ACTIVITY
Scan the material and copy out each line where the word "Conferences" occurs.

MATERIAL FOR THIS TASK
-=-=-
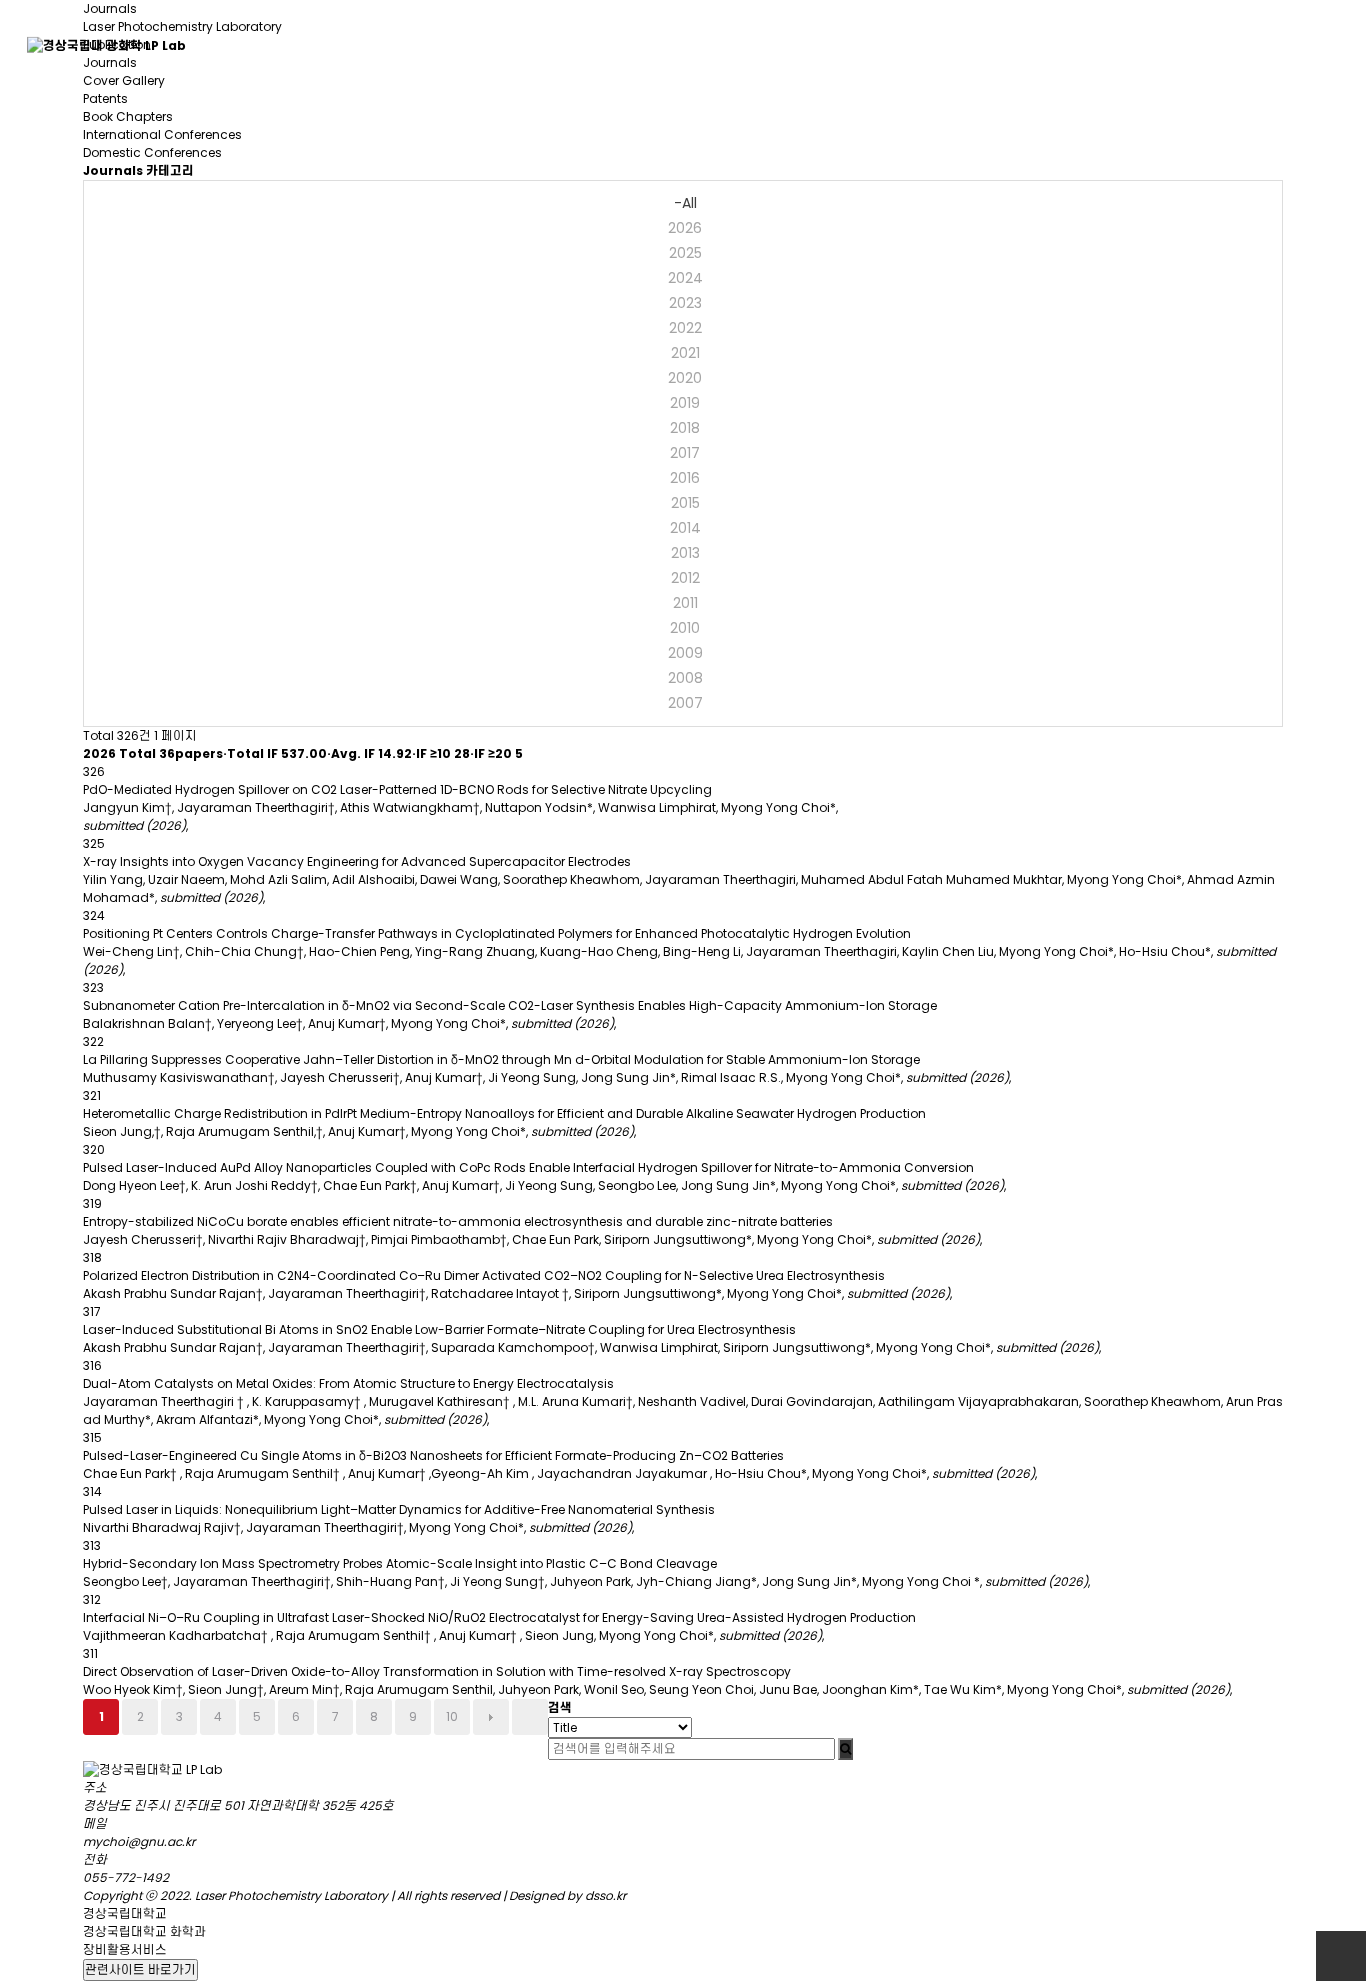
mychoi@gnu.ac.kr (139, 1841)
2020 (685, 378)
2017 (685, 453)
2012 (685, 578)
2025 (685, 253)
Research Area (774, 44)
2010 (685, 628)
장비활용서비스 (125, 1949)
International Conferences (162, 134)
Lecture (1106, 44)
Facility (610, 44)
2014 (685, 528)
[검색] (845, 1749)
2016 (685, 478)
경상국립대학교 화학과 (144, 1931)
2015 (685, 503)
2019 (685, 403)
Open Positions (1273, 44)
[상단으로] (1341, 1956)
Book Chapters (128, 116)
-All (685, 203)
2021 (685, 353)
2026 (685, 228)
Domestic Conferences (152, 152)
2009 (685, 653)
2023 (685, 303)
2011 (685, 603)
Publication (956, 44)
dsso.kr (605, 1895)
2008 (685, 678)
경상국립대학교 (125, 1913)
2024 (685, 278)
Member (350, 44)
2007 (685, 703)
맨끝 (530, 1717)
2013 (685, 553)
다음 (491, 1717)
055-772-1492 (126, 1877)
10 (452, 1716)
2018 (685, 428)
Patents (105, 98)
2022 (685, 328)
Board (483, 44)
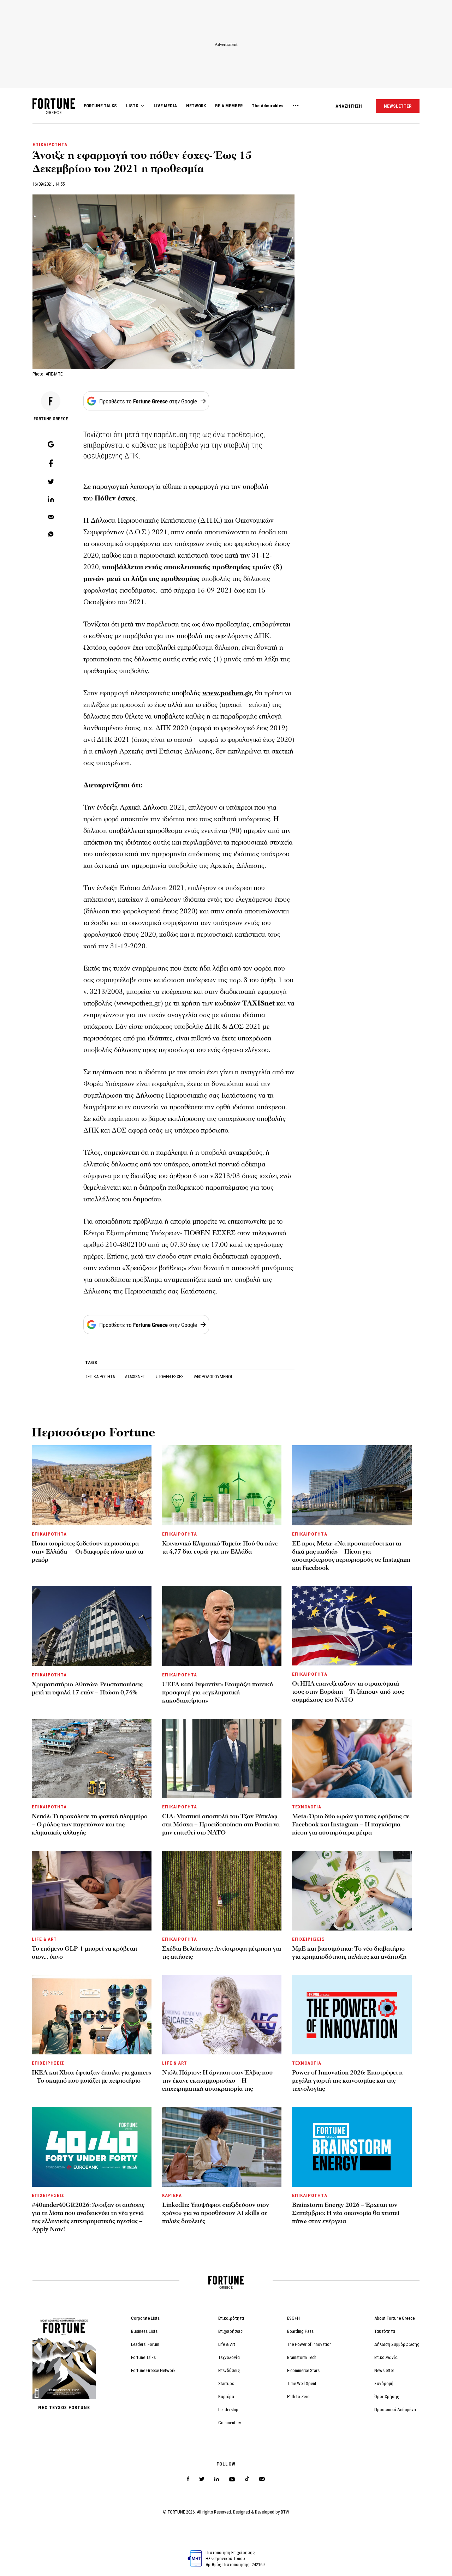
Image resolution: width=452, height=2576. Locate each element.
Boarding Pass (300, 2331)
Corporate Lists (145, 2318)
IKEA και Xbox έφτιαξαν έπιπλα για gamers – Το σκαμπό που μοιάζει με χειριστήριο (91, 2076)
-=-=-
COMPLETED TASK
International Conferences (162, 134)
Domestic Conferences (152, 152)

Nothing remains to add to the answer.